» **EXERCISE DIRECTIONS**
The stretch wanted below opens at the line containing "Book an Appointment (358, 6)" and closes at the line containing "Anthem Blue Cross". Please return it exactly, with no other lines.

(Stored items)

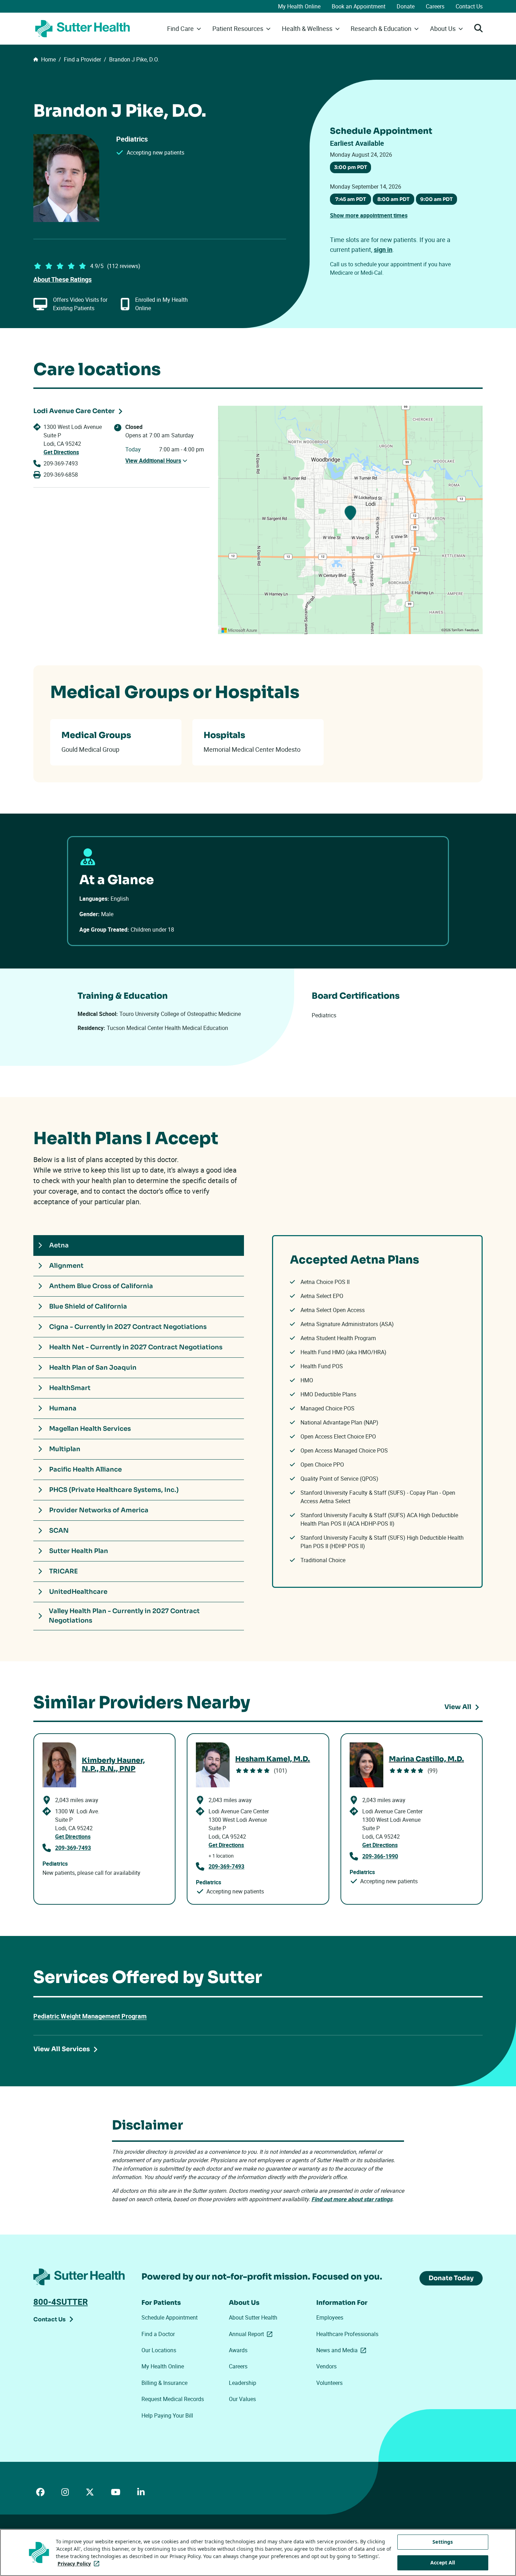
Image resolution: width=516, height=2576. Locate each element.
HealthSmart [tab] (70, 1388)
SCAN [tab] (59, 1530)
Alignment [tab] (66, 1266)
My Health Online (299, 6)
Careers (435, 6)
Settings (442, 2541)
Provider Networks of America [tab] (98, 1510)
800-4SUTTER (60, 2301)
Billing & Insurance (164, 2383)
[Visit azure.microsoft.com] (239, 630)
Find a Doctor (158, 2334)
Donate (406, 6)
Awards (238, 2350)
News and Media (342, 2350)
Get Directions (61, 452)
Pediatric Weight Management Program (90, 2016)
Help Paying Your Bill (167, 2415)
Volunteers (329, 2383)
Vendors (326, 2366)
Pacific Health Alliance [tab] (85, 1469)
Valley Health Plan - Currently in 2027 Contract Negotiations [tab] (124, 1615)
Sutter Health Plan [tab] (78, 1551)
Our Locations (158, 2350)
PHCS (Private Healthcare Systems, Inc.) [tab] (114, 1490)
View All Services (61, 2049)
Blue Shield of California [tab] (88, 1306)
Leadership (242, 2383)
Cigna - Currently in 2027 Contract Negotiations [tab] (128, 1327)
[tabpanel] (377, 1411)
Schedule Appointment (169, 2317)
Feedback (472, 630)
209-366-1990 (380, 1856)
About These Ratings (62, 279)
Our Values (242, 2399)
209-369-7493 (61, 463)
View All (457, 1707)
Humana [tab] (63, 1408)
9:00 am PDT (436, 199)
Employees (329, 2317)
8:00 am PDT (393, 199)
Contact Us (469, 6)
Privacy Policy (80, 2563)
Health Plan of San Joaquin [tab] (93, 1367)
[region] (350, 520)
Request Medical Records (172, 2399)
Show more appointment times (369, 215)
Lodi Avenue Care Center (74, 411)
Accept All (442, 2562)
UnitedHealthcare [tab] (78, 1592)
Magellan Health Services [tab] (90, 1429)
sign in (383, 249)
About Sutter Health (253, 2317)
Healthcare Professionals (347, 2334)
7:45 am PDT (350, 199)
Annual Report (252, 2334)
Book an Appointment (358, 6)
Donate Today (451, 2278)
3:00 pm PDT (350, 167)
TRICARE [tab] (63, 1571)
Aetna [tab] (59, 1245)
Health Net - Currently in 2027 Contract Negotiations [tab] (136, 1347)
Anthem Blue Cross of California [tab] (101, 1286)
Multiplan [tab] (64, 1449)
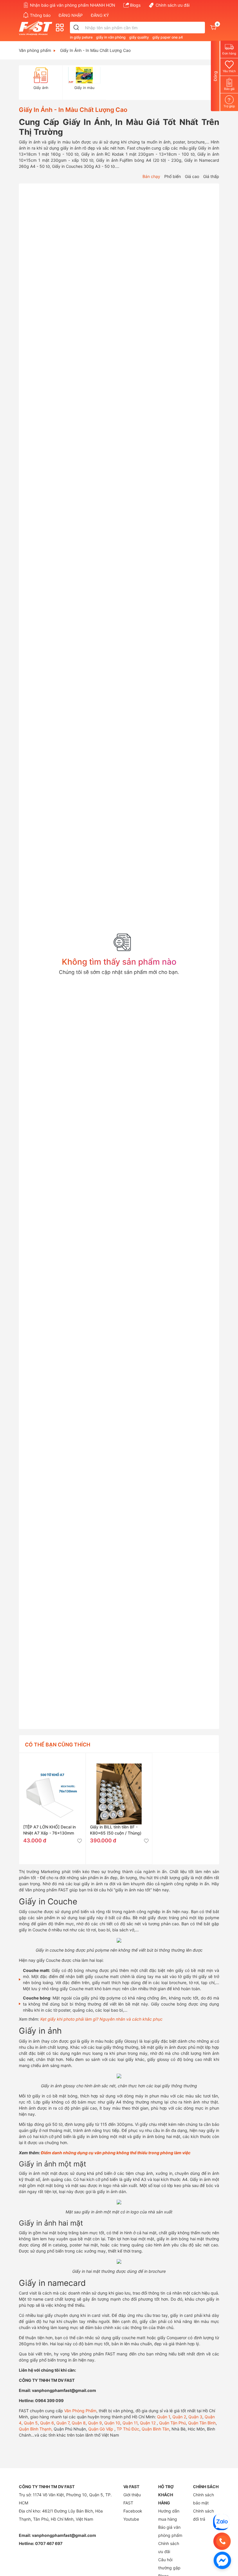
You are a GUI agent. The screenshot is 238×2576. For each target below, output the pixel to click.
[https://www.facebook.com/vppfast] (222, 2559)
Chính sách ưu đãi (173, 5)
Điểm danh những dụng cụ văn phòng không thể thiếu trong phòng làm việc (115, 2152)
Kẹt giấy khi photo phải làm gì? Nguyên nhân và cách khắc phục (101, 2019)
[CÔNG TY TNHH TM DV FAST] (221, 2521)
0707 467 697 (48, 2543)
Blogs (135, 5)
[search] (76, 27)
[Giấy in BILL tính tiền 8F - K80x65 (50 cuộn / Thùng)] (119, 1786)
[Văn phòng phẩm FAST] (37, 27)
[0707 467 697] (222, 2541)
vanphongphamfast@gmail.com (64, 2535)
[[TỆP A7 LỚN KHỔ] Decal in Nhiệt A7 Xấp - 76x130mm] (52, 1786)
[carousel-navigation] (22, 82)
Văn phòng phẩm (35, 50)
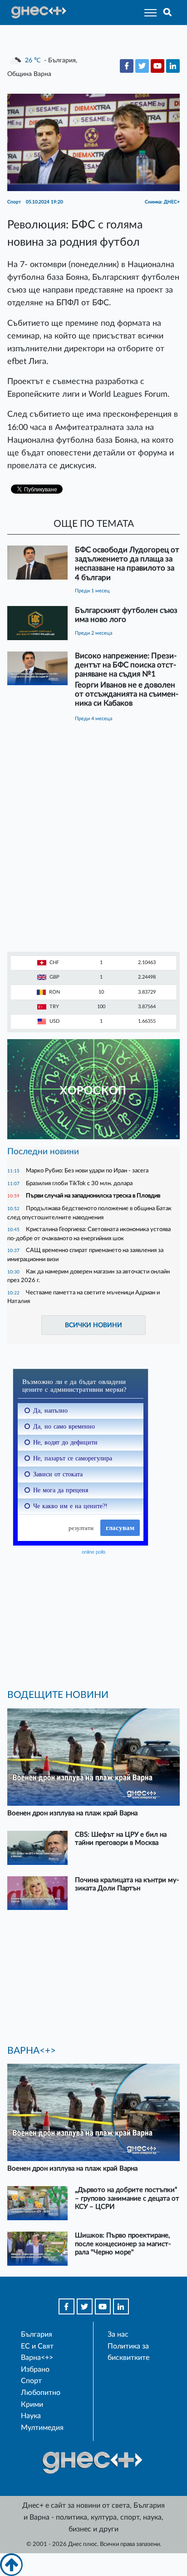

» **RESULT**
Book an Appointment (358, 6)
Donate Today (451, 2278)
3:00 pm PDT (350, 167)
TRICARE [tab] (63, 1571)
Aetna [tab] (59, 1245)
Health Net - Currently in 2027 Contract Negotiations [tab] (136, 1347)
Anthem Blue Cross of California [tab] (101, 1286)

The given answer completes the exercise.